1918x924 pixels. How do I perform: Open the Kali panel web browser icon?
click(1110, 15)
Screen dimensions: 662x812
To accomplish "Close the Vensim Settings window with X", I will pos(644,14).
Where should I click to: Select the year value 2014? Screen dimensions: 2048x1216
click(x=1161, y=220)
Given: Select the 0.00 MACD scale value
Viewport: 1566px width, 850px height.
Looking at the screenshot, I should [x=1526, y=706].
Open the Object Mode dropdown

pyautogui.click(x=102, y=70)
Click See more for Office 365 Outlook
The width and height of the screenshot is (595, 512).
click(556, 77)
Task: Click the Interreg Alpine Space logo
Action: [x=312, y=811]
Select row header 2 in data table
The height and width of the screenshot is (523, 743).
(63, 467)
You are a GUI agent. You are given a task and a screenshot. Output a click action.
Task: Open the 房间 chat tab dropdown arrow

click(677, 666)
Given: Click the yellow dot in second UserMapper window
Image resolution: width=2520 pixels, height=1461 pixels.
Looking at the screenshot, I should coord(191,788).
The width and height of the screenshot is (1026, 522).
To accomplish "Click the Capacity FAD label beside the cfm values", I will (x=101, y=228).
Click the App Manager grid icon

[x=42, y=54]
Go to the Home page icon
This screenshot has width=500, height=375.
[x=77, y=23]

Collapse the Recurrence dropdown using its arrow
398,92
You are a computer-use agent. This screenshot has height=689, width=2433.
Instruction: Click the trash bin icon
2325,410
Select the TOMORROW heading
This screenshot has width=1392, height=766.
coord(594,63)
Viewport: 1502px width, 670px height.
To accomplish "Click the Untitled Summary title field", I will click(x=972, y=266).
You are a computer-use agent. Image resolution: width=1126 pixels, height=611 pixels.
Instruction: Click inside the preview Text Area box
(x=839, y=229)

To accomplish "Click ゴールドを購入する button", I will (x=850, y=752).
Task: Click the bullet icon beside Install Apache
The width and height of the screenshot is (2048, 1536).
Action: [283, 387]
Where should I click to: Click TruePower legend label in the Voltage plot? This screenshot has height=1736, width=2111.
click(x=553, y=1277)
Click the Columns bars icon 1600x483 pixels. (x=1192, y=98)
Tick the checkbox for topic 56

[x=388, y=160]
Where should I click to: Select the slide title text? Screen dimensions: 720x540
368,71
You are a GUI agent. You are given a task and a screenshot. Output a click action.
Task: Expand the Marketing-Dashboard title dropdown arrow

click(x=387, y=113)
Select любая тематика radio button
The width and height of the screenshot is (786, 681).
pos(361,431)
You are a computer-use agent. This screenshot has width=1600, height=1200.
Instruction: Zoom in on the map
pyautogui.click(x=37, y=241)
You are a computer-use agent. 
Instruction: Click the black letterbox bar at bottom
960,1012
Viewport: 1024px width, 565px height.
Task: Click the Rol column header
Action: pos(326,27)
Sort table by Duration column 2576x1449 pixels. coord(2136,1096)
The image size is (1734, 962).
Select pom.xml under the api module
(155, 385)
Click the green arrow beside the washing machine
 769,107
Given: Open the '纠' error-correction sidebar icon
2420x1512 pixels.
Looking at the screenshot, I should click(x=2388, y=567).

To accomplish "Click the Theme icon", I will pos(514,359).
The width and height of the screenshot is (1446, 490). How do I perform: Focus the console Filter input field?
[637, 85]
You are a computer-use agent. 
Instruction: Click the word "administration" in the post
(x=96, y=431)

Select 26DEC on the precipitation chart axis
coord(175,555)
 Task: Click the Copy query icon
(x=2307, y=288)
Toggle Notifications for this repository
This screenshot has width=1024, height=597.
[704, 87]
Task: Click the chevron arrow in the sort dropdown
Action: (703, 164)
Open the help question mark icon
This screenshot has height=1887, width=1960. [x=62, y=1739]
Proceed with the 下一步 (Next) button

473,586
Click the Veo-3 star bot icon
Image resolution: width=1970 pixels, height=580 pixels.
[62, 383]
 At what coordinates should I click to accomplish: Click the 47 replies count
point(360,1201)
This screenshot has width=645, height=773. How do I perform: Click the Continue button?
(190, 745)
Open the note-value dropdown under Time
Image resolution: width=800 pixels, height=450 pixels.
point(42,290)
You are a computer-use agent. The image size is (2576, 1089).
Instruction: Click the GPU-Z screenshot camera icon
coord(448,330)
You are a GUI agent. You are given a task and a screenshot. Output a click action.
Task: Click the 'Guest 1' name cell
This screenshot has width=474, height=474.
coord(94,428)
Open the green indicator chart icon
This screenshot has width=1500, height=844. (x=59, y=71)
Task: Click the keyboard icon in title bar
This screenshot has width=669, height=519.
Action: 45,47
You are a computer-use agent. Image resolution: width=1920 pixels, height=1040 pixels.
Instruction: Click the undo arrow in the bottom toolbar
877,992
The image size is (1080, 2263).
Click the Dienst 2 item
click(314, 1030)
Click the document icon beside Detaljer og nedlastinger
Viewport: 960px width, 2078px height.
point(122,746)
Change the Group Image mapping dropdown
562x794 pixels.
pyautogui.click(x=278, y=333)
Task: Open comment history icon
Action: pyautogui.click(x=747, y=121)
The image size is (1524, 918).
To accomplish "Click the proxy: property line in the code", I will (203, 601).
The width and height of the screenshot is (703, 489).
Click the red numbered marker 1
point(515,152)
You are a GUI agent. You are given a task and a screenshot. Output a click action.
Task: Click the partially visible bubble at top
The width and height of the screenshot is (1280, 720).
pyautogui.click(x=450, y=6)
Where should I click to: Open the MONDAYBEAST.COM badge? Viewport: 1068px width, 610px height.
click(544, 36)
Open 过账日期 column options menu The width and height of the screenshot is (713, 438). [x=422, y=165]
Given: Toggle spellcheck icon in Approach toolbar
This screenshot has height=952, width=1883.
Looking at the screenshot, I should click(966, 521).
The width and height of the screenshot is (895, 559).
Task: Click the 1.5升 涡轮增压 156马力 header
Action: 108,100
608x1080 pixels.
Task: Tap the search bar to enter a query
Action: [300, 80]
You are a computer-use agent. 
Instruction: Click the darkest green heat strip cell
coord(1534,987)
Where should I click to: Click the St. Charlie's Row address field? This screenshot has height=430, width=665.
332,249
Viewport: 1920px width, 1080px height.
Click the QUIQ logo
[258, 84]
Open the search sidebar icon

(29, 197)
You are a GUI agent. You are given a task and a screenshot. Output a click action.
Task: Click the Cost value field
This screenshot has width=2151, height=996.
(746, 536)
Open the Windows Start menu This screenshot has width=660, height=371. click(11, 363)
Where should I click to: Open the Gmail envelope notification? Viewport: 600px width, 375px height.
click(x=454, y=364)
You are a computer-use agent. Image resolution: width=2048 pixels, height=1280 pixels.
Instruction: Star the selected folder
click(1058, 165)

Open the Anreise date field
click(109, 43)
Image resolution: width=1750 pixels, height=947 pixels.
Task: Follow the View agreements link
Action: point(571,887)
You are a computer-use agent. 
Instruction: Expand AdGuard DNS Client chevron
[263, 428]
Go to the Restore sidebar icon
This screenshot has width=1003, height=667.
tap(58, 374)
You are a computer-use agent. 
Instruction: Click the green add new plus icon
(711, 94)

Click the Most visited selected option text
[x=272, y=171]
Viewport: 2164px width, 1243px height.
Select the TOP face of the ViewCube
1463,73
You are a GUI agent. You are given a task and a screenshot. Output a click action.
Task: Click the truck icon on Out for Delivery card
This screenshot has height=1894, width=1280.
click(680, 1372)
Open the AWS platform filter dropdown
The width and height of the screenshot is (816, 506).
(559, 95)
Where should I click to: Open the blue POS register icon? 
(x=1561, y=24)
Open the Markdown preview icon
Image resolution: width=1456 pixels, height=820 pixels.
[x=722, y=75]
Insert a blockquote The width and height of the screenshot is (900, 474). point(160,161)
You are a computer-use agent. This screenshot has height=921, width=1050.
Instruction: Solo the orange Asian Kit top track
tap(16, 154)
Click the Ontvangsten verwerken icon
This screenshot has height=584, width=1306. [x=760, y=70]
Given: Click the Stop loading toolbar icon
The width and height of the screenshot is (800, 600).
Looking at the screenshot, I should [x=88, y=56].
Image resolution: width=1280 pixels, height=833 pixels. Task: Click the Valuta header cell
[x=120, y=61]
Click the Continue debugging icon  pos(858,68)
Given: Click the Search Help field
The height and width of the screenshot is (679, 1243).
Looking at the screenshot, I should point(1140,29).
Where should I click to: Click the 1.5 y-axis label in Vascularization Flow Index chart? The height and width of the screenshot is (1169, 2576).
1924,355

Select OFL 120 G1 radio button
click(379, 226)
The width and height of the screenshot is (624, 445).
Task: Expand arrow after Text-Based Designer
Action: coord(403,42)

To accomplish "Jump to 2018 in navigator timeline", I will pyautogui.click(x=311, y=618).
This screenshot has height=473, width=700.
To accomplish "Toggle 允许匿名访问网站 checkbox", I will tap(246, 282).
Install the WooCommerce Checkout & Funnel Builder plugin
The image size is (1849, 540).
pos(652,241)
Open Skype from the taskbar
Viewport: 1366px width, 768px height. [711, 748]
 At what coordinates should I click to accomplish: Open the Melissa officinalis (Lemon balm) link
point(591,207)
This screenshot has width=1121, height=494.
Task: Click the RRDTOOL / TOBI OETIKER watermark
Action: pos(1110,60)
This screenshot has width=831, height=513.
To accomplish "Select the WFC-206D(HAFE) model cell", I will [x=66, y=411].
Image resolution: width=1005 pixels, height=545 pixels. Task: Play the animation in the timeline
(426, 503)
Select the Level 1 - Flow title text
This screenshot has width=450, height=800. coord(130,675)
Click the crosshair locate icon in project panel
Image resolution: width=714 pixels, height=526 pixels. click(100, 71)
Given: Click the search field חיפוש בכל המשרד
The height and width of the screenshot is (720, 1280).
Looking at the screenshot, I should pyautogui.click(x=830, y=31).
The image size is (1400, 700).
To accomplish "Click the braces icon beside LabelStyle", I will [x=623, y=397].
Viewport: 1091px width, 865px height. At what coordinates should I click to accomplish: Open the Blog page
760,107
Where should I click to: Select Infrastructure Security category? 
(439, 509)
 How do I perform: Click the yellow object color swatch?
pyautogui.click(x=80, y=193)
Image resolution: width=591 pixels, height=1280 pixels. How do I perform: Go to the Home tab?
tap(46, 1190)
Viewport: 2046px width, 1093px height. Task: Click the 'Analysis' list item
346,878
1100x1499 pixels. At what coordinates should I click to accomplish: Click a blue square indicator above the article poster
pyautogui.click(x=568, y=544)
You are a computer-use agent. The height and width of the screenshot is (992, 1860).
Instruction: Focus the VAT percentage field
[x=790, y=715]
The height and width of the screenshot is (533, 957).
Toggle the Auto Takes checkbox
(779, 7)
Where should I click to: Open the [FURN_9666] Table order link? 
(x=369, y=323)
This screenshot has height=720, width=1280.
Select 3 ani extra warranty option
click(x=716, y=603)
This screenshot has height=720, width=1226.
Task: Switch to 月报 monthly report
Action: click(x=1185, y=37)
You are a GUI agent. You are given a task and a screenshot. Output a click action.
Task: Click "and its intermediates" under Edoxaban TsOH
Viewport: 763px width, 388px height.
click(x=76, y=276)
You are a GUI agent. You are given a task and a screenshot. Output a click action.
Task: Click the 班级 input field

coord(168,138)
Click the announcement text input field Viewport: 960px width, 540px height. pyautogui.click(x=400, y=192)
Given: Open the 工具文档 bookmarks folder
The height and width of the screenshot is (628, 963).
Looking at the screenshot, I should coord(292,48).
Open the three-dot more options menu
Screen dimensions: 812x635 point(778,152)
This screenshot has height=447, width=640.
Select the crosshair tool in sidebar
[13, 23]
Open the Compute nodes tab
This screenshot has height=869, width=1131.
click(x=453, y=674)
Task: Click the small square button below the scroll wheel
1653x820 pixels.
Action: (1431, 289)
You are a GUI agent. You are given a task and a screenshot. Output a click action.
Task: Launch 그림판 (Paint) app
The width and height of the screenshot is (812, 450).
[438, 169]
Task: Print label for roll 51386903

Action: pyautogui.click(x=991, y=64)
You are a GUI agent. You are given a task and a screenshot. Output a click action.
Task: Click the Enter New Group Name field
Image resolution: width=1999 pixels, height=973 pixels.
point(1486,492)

+++++

#### [Task objective]
Rewrite the listing from the line that has "Image resolution: width=591" through the line that has "Action: pyautogui.click(x=991, y=64)", switching every "Viewport" to "Display" and changing nothing else.

#### [The result]
Image resolution: width=591 pixels, height=1280 pixels. How do I perform: Go to the Home tab?
tap(46, 1190)
Display: 2046px width, 1093px height. Task: Click the 'Analysis' list item
346,878
1100x1499 pixels. At what coordinates should I click to accomplish: Click a blue square indicator above the article poster
pyautogui.click(x=568, y=544)
You are a computer-use agent. The height and width of the screenshot is (992, 1860).
Instruction: Focus the VAT percentage field
[x=790, y=715]
The height and width of the screenshot is (533, 957).
Toggle the Auto Takes checkbox
(779, 7)
Where should I click to: Open the [FURN_9666] Table order link? 
(x=369, y=323)
This screenshot has height=720, width=1280.
Select 3 ani extra warranty option
click(x=716, y=603)
This screenshot has height=720, width=1226.
Task: Switch to 月报 monthly report
Action: click(x=1185, y=37)
You are a GUI agent. You are given a task and a screenshot. Output a click action.
Task: Click "and its intermediates" under Edoxaban TsOH
Display: 763px width, 388px height.
click(x=76, y=276)
You are a GUI agent. You are given a task and a screenshot. Output a click action.
Task: Click the 班级 input field

coord(168,138)
Click the announcement text input field Display: 960px width, 540px height. pyautogui.click(x=400, y=192)
Given: Open the 工具文档 bookmarks folder
The height and width of the screenshot is (628, 963).
Looking at the screenshot, I should coord(292,48).
Open the three-dot more options menu
Screen dimensions: 812x635 point(778,152)
This screenshot has height=447, width=640.
Select the crosshair tool in sidebar
[13, 23]
Open the Compute nodes tab
This screenshot has height=869, width=1131.
click(x=453, y=674)
Task: Click the small square button below the scroll wheel
1653x820 pixels.
Action: (1431, 289)
You are a GUI agent. You are given a task and a screenshot. Output a click action.
Task: Launch 그림판 (Paint) app
The width and height of the screenshot is (812, 450).
[438, 169]
Task: Print label for roll 51386903

Action: pyautogui.click(x=991, y=64)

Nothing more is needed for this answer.